Document segment
It’s that time of year when the red carpet is being rolled out and Oscars fever is upon us. Win or lose, one film is sure to create controversy. Zero Dark Thirty - up for five nominations - is a dramatization of the hunt for and killing of Osama bin Laden, and claims to be ‘based on first hand accounts of actual events’. There is no doubt that the storming of bin Laden’s compound on 2 May 2011 had all the ingredients for a Hollywood blockbuster… and so here it is.

The film opens with highly evocative recordings of the voices of 911 victims, trapped in the World Trade Center.  In the first half hour viewers are presented with many scenes of torture of suspected terrorists. Housed in filthy prison conditions, detainees are seen being slapped in the face, punched, forced to listen to extremely loud heavy-metal music, suspended for prolong periods, deprived of sleep, sexually humiliated, confined in a coffin-sized box, led around in a dog collar, and being subjected to simulated death by drowning – more commonly known as waterboarding.  One detainee, who is subject to all of these techniques, finally discloses what the captors want to hear – and this information is shown to help the investigation. Other pieces of the investigative puzzle fall similarly into place.  Scenes of various terrorist bombings around the world are interspersed throughout the movie, as if to remind viewers that the torture they see is for the larger goal of preventing further terrorist attacks.

Seeing torture on the big screen is not new – what then, is the fuss about?

The storm of controversy arises from the film’s claim that crucial intelligence that led to the identification of bin Laden’s hideout was gathered through the use of torture (or in the CIA’s preferred nomenclature, ‘enhanced interrogation techniques’).

No less than the CIA Acting Director himself has responded, in a rare move of issuing a press release to directly refute the film’s central premise (‘I would not normally comment on a Hollywood film, but…’). Chair of the US Senate Intelligence Committee Diane Feinstein and Armed Services Committee Carl Levin have also concluded that evidence gathered from CIA torture was not the clincher in finding bin Laden, after overseeing the review of more than 6 million pages of records relating to the CIA’s Detention and Interrogation program. Former CIA interrogators, prison staff and former detainees likewise concur. The range and seniority of players that have weighed in on this issue suggests that what is at stake is no less than the movie’s potential to rewrite history in a very dangerous way.

Tasks to perform
[a] From the Zero Dark Thirty commentary, list every person or group it says has rejected the film's claim that torture was key to finding bin Laden.
[b] According to the Zero Dark Thirty commentary, how many Oscar nominations is the film up for?
[c] Return the part of the Zero Dark Thirty commentary that opens with the words containing "Seeing torture on" and closes with "nomenclature, ‘enhanced interrogation techniques’).".

Extracted entries
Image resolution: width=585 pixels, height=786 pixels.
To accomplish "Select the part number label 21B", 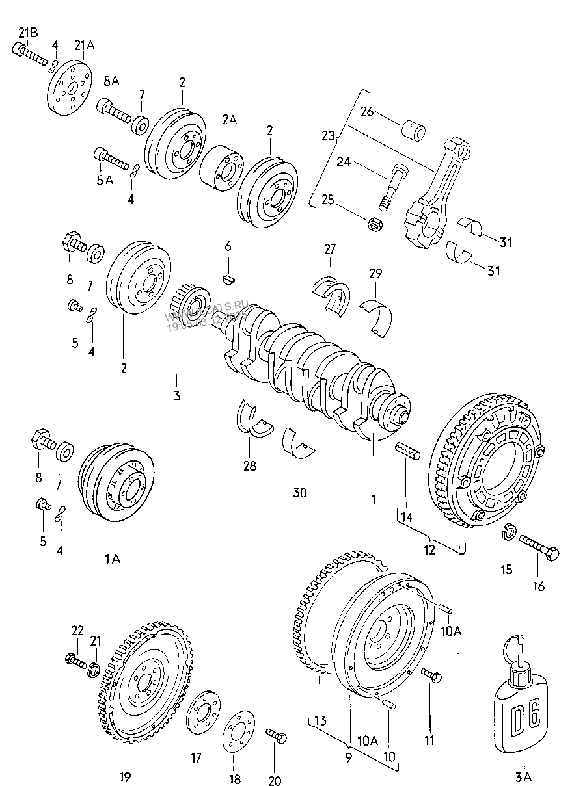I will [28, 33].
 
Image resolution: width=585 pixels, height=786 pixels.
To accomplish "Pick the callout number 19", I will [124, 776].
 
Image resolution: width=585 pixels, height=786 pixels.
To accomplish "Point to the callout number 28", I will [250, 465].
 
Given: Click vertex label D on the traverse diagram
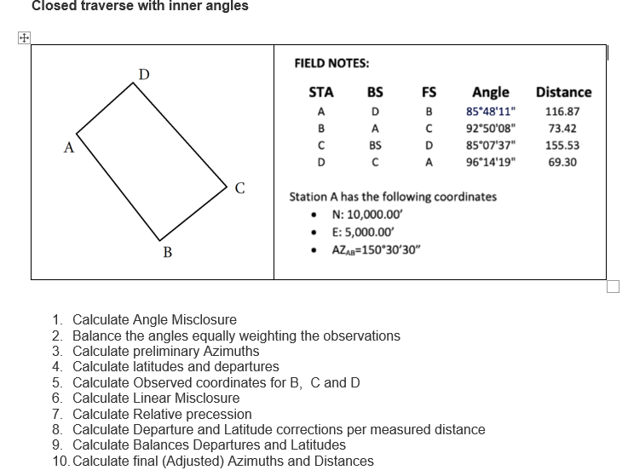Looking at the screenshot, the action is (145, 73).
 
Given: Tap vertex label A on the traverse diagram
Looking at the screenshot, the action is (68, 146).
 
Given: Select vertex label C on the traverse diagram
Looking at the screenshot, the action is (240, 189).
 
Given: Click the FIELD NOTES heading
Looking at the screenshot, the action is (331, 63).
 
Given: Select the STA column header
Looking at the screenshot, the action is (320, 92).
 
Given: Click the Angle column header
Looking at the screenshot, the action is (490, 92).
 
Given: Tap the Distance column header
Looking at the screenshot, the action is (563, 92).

* * *

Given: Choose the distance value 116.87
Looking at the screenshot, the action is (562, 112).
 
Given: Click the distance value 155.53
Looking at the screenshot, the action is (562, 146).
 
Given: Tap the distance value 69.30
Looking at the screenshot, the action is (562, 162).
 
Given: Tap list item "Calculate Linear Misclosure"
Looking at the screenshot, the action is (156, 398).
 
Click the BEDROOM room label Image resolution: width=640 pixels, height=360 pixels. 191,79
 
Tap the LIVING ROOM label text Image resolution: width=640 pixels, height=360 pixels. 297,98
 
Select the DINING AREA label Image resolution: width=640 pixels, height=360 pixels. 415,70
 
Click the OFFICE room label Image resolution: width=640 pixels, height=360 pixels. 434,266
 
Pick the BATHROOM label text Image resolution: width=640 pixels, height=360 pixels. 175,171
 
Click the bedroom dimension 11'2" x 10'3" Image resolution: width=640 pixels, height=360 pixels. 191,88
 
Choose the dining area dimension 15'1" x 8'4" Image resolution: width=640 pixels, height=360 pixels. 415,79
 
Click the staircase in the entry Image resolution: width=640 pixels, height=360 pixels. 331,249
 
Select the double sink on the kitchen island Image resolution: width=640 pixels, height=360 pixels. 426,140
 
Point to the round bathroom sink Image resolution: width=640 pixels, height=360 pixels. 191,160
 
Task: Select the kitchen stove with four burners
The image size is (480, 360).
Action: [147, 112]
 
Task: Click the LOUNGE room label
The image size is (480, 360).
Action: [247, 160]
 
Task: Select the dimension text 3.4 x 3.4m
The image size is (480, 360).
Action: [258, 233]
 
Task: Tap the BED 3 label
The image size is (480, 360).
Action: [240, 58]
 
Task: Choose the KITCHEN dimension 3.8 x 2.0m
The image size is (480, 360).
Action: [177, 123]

Task results
[a]
- The CIA Acting Director
- Diane Feinstein, Chair of the US Senate Intelligence Committee
- Carl Levin, of the Armed Services Committee
- Former CIA interrogators
- Prison staff
- Former detainees

[b] Five.

[c]
Seeing torture on the big screen is not new – what then, is the fuss about?

The storm of controversy arises from the film’s claim that crucial intelligence that led to the identification of bin Laden’s hideout was gathered through the use of torture (or in the CIA’s preferred nomenclature, ‘enhanced interrogation techniques’).